’Yüksek teknoloji için eylem çağrısı’nın topografisi

D. Ferhat DEMİR
D. Ferhat DEMİR İNOVASYON DELİSİ

Victor Hugo “Öldükten sonra yaşamak istiyorsanız, ya okumaya değer şeyler yazın ya da yazılmaya değer şeyler yaşayın” der. Bazılarımız kalemi ile bazılarımız aksiyonları ile fark yaratır. İkisini yapabilmek az kişiye nasip olan bir meziyet. Öldükten sonra gök kubbede hoş bir seda bırakmak isteyenler için gelişmiş bir ülke ve mutlu/umutlu nesiller sanırım en büyük eserdir. Bu bağlamda ekonomik kalkınma adına TÜSİAD ve TÜBİSAD tarafından hazırlanan ve Türkiye’nin yüksek teknolojide atılım yapması için gereken vizyonu ortaya koyan eylem çağrısı önemli. Bu tip belgeler hiç değilse bir farkındalık sağlar. Politika yapıcılar için önemli bir girdi olabilir.
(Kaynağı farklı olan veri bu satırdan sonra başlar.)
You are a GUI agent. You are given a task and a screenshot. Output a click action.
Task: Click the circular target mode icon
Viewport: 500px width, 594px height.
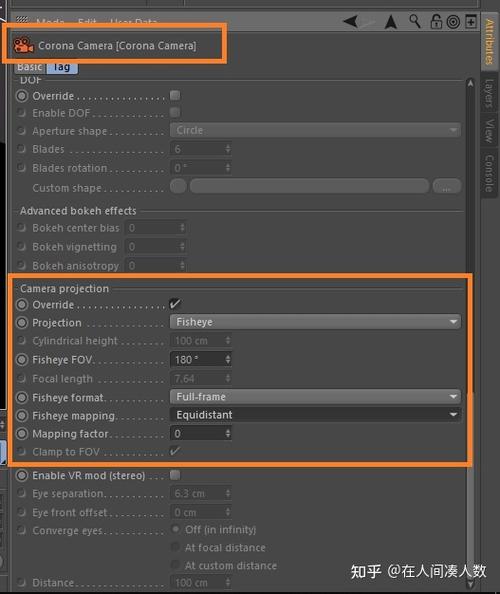coord(453,22)
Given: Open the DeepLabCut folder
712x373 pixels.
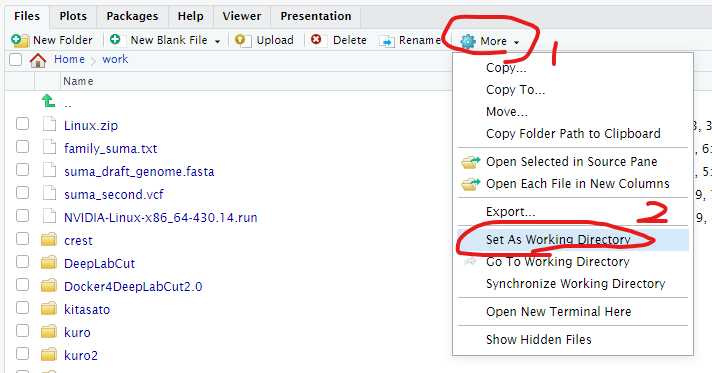Looking at the screenshot, I should click(x=99, y=264).
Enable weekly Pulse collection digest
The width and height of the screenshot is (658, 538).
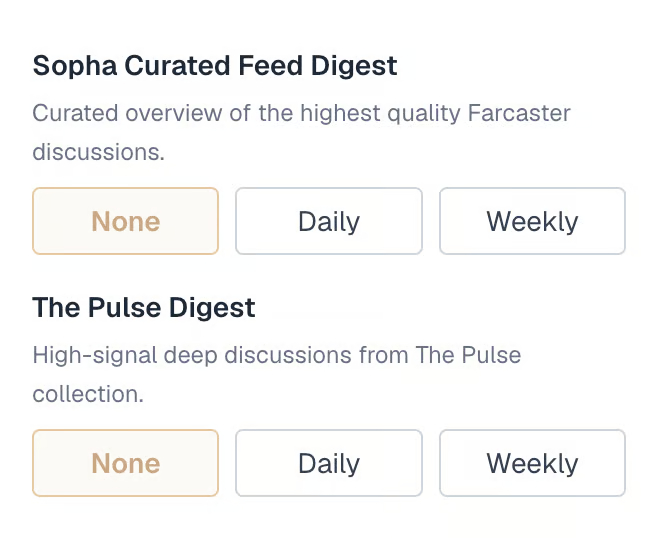[x=532, y=463]
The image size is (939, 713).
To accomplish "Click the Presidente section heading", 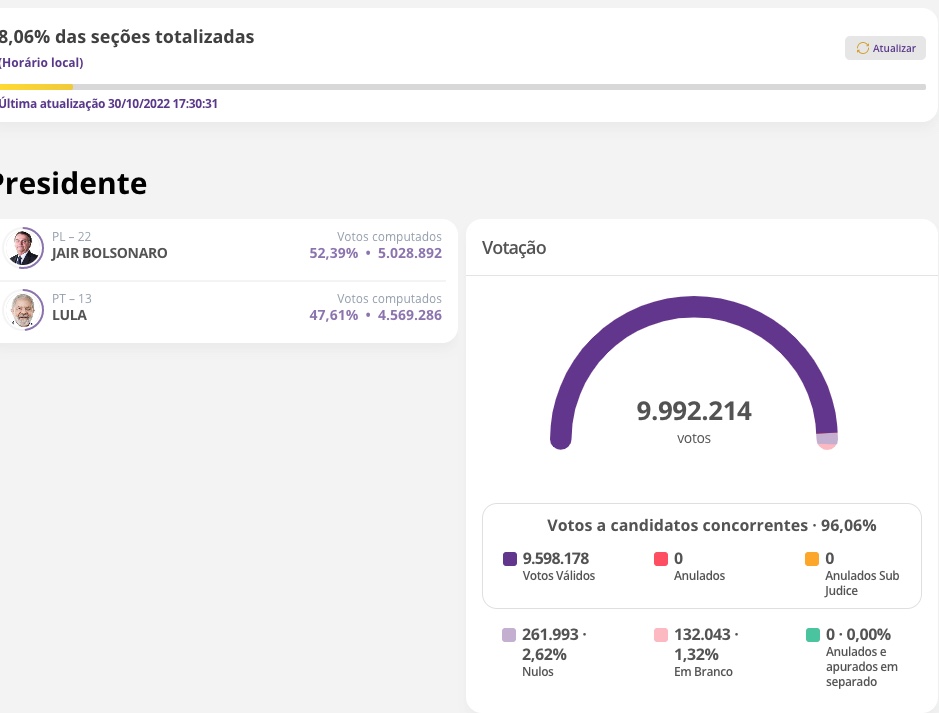I will (x=70, y=184).
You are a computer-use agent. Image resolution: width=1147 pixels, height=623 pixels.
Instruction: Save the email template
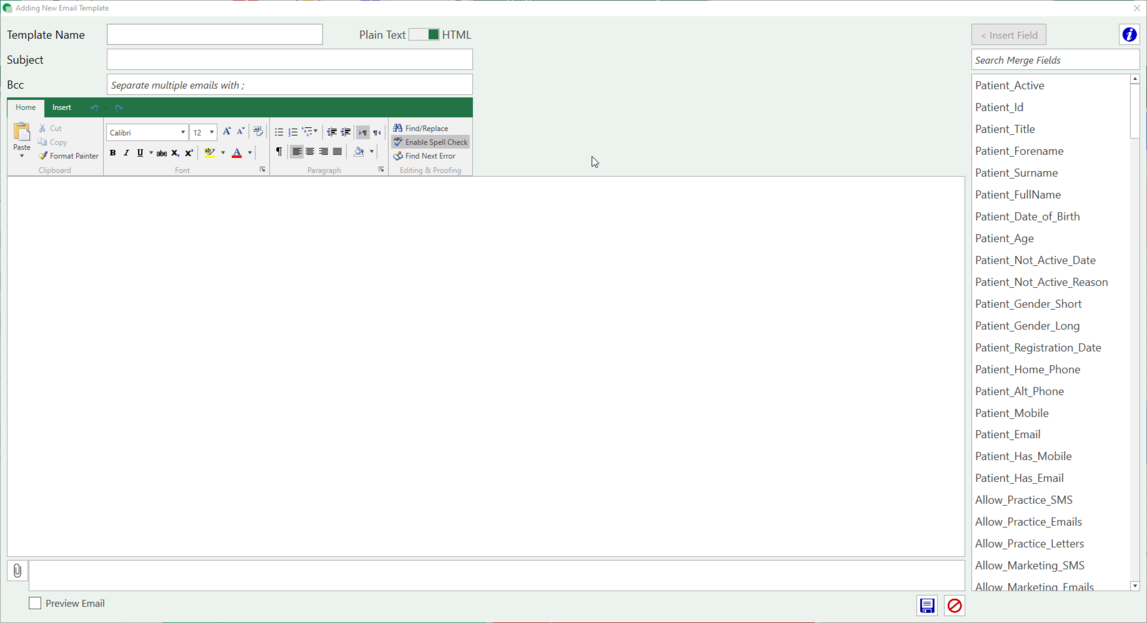(x=926, y=605)
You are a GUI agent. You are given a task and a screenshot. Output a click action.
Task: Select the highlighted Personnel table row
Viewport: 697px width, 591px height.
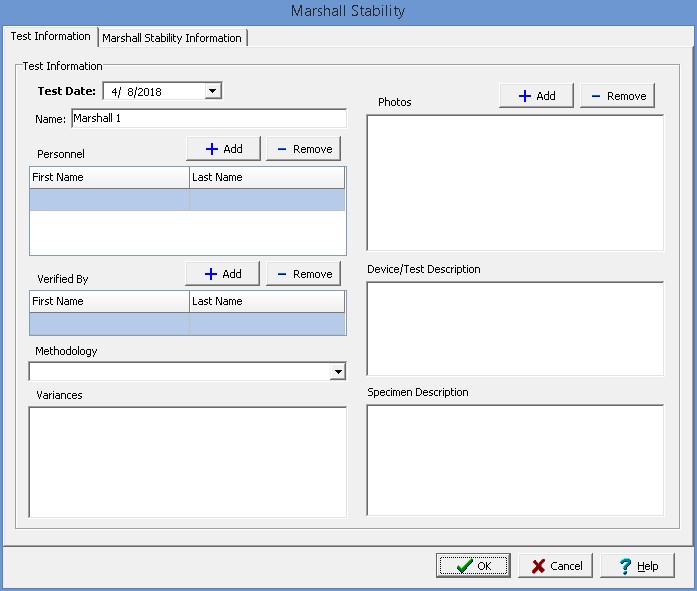[x=187, y=200]
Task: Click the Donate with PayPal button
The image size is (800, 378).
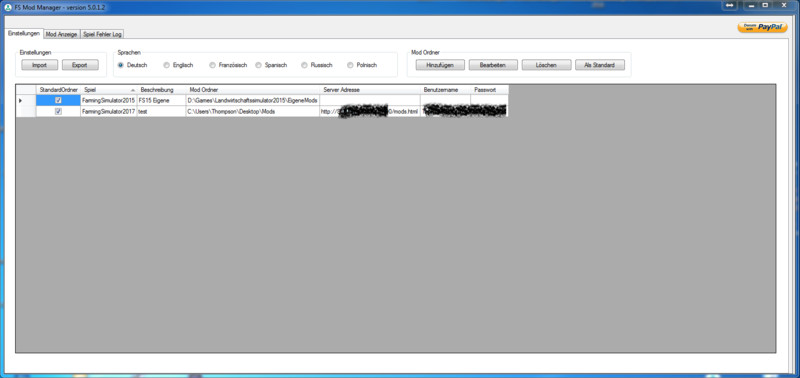Action: (x=762, y=28)
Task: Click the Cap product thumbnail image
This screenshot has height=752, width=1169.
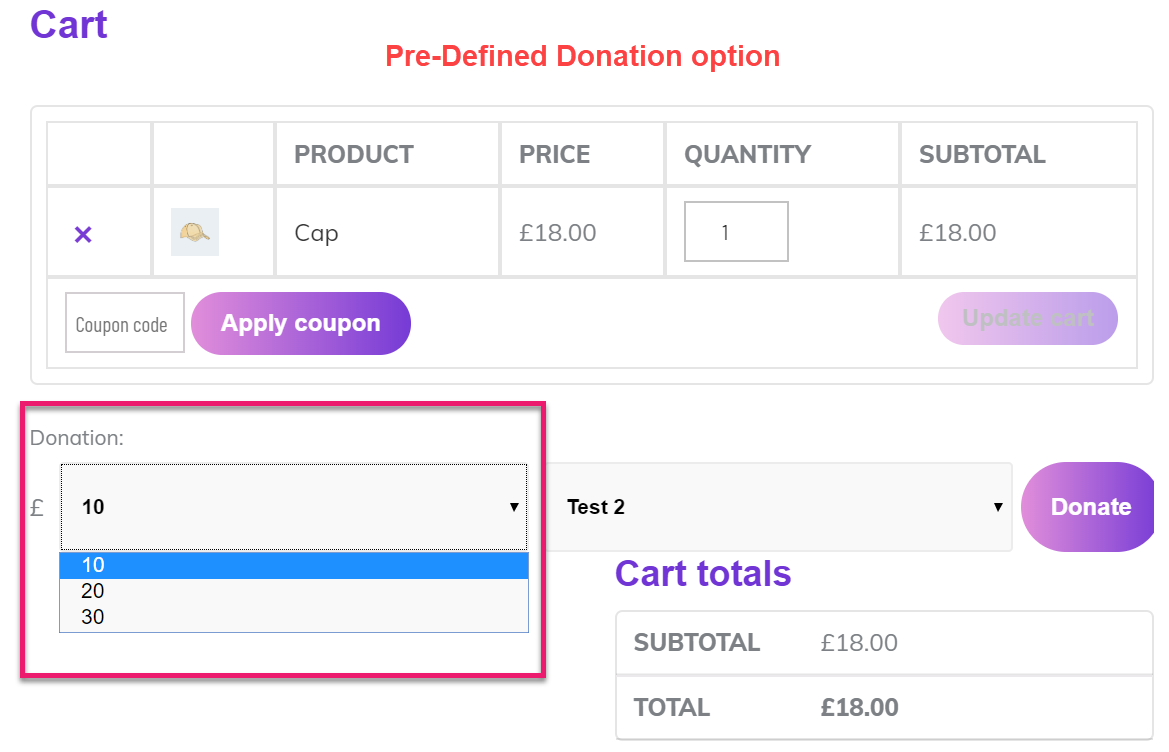Action: point(195,232)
Bununla birlikte önerilen maddeler kâğıt üzerinde kalmadan hayata geçirilmelidir. Ben ülkemizde temel konularda bir bilgi/belge eksikliği olduğunu düşünmüyorum. Pek çok konuda raporlar üretiliyor ama aksiyon noktasında büyük zaaflar yaşıyoruz. Yaşadığımız afet bunun en somut göstergelerinden. Yönetmelikler oldukça iyi ama uygulaması ve denetimi yazılanlar ile uyumlu değil. Maalesef bizler henüz zarfı süslemenin ötesine geçebilmiş bir toplum değiliz. Mazrufa bakmıyoruz. Dokümanlar hazırlıyoruz, çok şık ofisler tasarlıyoruz, havalı binalarımız, sonu görünmeyen teknoparklarımız var ama içinde ne üretildikleri ile ilgilenmiyoruz.

Beton, deri koltuklar, renkli puflar ve cam tavanlar ile inovasyon olmaz. İnovasyon binalardan değil zihinlerden başlar. Görev aldığım Prag Ekonomi Üniversitesinin (Prague University of Economics and Business) binalarına dışardan baktığınızda, Türkiye’deki liselerden pek farkını göremezsiniz fakat burası Avrupa’nın en iyi 50 ekonomi üniversitesinden (Business School) biri. Dışına değil içinde çıkan araştırmalara ve yayınlara bakmamız gerekiyor. Nitekim söz konusu çağrı belgesinde belirtildiği gibi Avrupa ülkeleri teknik yetkinlik karşılaştırmasında Türkiye’nin sıralaması 33 iken Çek Cumhuriyeti 2. sırada.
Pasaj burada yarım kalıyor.